Let’s see with some examples:
Use Case1: We have a binary classifier machine learning model which takes the website URL as an input and tells whether the website is safe or unsafe for children. So the output is (safe, unsafe).
Labels: Safe:1, unsafe:0
now let’s see this case in confusion matrix and understand what we should focus on.
In this case, our main focus is that any URL which is unsafe for kids should not be classified as safe. On the other hand, if any safe URL is classified as unsafe that is not a big problem.
So we understood that we need to reduce the number of false safe predictions(wrongly classified as safe). In the above image, we can see False safe is nothing but a False Positive(FP) so now we just need to check between precision and recall which more focuses on False Positive reduction.
In the above definition of precision and recall, we got to know that precision focuses on False Positive hence we can say that for this use case we can consider precision as a good performance measure.
Use Case2: We have a binary classifier machine learning model which takes the human diagnosis reports as input and tells whether the human has cancer or not. So the output is (has_cancer, no_cancer).
Label: has_cancer:1, no_cancer:0
now let’s see this case also in confusion matrix and understand what we should focus on.
In this case, our main focus is that any human who has cancer should not be classified as no_cancer since it is a very critical case any human who has cancer if classified as no_cancer will be in danger. But if a person who does not have cancer is classified as has_cancer may go for further tests and be sure about it.

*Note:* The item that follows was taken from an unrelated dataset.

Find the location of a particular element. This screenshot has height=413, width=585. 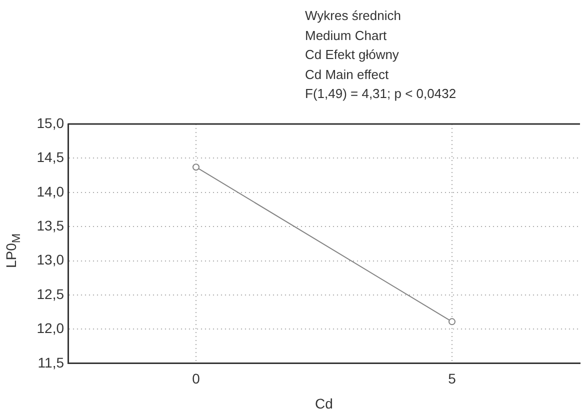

So we understood that we need to reduce the number of False no_cancer predictions (wrongly classified as no_cancer). In the above image, we can see that False no_cancer is nothing but False Negative(FN) so now we just need to check between precision and recall which more focuses on False Negative reduction.
In the above definition of precision and recall, we got to know that recall focuses on False Negative hence we can say that for this use case we can consider recall as a good performance measure.
In both the above use cases, either precision was helpful or recall what if we need both to be high. In such cases, we can use F1-Score.
F1-Score:
F1-Score is the harmonic mean of precision and recall. Since it has both precision and recall it is considered to be a good measure.
F1-score = 2 * (precision * recall)/(precision + recall)
Now one question must be coming to your head why F1-Score is called harmonic mean. Let’s find out why?
So there are different kinds of means available that we can use and we will use them to see what they generate for precision=0.1 and recall=0.9 . We have taken a low precision and high recall so the final score should not be good enough to accept the model as both precision and recall should be high for the model to be selected.
Arithmetic Mean of Precision and Recall:
AM = (precision + recall)/2
AM = (0.1+0.9)/2 = 0.5
Geometric Mean of Precision and Recall:
GM = sqrt(precision*recall)
GM = sqrt(0.1*0.9) = 0.3
Harmonic mean of Precision and Recall:
HM = 2 * (precision * recall)/(precision + recall)
HM = 2 * (0.1 * 0.9)/(0.1 + 0.9) = 0.18
In all the three means results the most penalized mean is the harmonic mean hence we use it because if any of the values are very low it will penalize the result.
Hope this article cleared your doubts related to precision, recall, and F1-Score.